I'm home in between two trips to town today.
I know that's crazy but it's what works
for the best for everyone involved.
In two hours I'll turn around and head back.
I'll have supper with a group of people largely unknown to me.
Not too long ago I would have copped an excuse to not show up.
It's out of my comfort zone for sure.
For whatever reason today that's okay.
I will pray that I will bring something to the situation
instead of seeing what I can get out of it.
I have no wish to be either invisible or the center of attention.
Just being me is enough.
I saw deer on the hillside as I drove to town this morning.
Too late in the morning to see the herds of elk
that have been grazing in predawn light.
Snow sculptures of every kind littered the ditches.
The sun is slowly melting piles of snow and revealing
jagged edges of snow drifts.
The sight makes me smile for some reason,
in a "die, you sucker" kind of way.
I was moseying down the card aisle at the drug store
and saw a display of Easter cards.
Now isn't it a bit redundant to have Easter cards
specifically labelled as religious?
I took a closer look and saw a multitude of ones
that weren't.
I laughed outloud at the sight.
Right.
Can't have Easter mean something
that might offend the masses.
Lord have mercy.
I chaired my home group AA meeting.
There were a fair number of people there
who I'd never seen before.
We've gone from a group that struggled to have 5 people present
to one that has almost outgrown its meeting room.
How cool is that?
I saw on one of the roundup notices that someone from
Steve-o's neck of the woods is speaking
at a round up one province over.
Instantly I thought about my secret wish to have
Pam or Mary Christine come speak at our local round up one day.
One never knows.
Wishes do come true.
My sponsor gave me a lovely little gift book today
that says on the front "The Spirit of Hope".
I love when people get who I am.
3 comments:
Wanting to give something to the situation rather than just getting something out of it..... thinking that way, writing it here, tells me you will contribute in a positive way because it means something to you, challenges you to be (or do) better. Coming out of the comfort zone is harder than the words read.
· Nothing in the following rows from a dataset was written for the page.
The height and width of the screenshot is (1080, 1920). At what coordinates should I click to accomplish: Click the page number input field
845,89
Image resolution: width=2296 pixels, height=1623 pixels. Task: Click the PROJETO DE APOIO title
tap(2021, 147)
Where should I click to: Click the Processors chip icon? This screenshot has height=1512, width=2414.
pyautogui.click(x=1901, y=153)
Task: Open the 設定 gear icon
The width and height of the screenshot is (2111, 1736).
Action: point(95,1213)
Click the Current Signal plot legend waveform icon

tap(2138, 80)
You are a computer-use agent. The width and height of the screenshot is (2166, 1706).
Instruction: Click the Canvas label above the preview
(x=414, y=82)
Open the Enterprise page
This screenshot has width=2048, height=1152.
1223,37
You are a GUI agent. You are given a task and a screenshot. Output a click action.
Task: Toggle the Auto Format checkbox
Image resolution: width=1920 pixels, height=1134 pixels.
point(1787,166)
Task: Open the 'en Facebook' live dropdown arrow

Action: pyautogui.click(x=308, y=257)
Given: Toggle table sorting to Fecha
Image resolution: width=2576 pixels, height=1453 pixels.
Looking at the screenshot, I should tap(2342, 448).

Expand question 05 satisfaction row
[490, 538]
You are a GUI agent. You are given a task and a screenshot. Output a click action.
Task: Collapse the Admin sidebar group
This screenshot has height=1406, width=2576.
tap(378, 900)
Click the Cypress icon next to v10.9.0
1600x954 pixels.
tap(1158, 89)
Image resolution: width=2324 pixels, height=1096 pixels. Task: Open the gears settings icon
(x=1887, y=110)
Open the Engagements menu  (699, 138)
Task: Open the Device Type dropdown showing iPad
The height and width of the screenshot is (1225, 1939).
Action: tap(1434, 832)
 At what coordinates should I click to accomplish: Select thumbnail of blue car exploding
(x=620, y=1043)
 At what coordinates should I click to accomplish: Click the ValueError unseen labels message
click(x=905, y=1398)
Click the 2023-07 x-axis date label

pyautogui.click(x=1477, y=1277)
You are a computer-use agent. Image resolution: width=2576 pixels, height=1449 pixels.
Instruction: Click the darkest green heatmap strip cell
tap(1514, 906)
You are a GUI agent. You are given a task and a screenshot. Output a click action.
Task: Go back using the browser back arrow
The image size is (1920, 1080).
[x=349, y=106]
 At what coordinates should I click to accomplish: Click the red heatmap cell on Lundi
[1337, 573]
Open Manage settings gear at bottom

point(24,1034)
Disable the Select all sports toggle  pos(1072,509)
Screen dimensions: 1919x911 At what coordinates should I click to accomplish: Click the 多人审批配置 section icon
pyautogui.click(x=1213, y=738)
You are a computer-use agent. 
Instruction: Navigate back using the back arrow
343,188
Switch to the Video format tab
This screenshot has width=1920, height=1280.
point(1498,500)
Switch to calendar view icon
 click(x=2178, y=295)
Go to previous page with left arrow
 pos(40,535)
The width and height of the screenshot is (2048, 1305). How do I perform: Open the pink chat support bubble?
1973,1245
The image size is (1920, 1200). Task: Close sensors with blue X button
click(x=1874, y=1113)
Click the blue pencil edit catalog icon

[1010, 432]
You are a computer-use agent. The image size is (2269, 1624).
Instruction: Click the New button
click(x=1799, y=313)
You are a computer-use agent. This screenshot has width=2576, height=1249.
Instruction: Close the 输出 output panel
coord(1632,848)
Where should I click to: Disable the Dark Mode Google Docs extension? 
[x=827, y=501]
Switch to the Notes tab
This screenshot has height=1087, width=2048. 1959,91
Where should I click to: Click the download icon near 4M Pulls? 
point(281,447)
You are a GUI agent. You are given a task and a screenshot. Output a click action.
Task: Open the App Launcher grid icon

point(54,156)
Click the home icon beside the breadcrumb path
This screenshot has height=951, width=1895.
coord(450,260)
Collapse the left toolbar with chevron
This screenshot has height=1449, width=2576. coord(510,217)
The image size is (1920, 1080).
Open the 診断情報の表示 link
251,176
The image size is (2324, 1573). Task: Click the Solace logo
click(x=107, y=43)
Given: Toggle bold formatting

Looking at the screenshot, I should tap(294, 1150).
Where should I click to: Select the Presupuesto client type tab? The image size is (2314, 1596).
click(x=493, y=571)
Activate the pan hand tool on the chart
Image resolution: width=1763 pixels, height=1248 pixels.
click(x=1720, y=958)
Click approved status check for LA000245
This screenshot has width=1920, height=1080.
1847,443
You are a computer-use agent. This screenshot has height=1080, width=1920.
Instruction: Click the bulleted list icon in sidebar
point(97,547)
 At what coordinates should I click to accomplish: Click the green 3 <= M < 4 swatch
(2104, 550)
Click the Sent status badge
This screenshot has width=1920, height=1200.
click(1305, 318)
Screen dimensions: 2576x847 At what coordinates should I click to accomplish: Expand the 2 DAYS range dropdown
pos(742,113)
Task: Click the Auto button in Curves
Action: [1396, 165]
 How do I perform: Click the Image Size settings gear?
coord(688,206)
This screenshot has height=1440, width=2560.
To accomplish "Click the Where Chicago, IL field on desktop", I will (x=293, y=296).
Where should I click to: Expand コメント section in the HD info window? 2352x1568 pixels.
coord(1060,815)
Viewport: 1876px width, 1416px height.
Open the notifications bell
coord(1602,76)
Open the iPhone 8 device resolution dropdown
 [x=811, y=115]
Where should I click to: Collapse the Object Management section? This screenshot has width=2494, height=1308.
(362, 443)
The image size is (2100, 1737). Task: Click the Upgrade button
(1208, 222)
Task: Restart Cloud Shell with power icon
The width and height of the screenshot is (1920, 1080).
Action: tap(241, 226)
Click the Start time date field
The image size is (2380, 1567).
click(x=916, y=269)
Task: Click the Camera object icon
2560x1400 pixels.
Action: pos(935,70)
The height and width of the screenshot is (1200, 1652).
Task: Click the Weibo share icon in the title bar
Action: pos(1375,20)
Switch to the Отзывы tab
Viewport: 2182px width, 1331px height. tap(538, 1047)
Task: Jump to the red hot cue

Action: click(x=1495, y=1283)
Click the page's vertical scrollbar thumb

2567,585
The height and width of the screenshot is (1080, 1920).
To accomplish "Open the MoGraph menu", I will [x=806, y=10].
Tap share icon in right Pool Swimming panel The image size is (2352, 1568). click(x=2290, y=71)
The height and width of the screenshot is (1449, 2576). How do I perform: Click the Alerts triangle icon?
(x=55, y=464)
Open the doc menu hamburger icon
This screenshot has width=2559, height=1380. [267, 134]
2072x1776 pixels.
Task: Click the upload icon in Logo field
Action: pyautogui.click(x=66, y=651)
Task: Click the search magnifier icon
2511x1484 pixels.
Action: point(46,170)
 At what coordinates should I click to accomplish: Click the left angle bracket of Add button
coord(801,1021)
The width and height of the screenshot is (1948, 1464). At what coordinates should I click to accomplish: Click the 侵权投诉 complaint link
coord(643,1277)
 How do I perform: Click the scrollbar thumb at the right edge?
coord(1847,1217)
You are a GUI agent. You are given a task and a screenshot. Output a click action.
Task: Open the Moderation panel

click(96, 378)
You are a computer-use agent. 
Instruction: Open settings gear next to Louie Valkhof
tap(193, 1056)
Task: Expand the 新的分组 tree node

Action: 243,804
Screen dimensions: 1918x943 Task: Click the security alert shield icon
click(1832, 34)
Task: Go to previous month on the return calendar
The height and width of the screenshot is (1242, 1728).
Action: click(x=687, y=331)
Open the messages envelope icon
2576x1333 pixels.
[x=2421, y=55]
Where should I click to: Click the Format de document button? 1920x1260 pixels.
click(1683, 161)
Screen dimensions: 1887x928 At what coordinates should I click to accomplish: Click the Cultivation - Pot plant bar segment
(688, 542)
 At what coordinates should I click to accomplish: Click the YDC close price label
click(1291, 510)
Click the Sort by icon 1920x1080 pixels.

Congrats. ~Mary
"just being me is enough." I needed to hear that today.
Dateline: Tuesday
Sorry, Hope, we were in Tampa--or traveling--Sunday. I missed this. Oh, if you could get one of those peeps to talk, I'd sure love to be there also...Since arriving in the blog-world last july, my own secret, in-my-head world has been and IS just FULL of wishes (mainly to meet up with Peeps somewhere, sometime) which will probably never come true.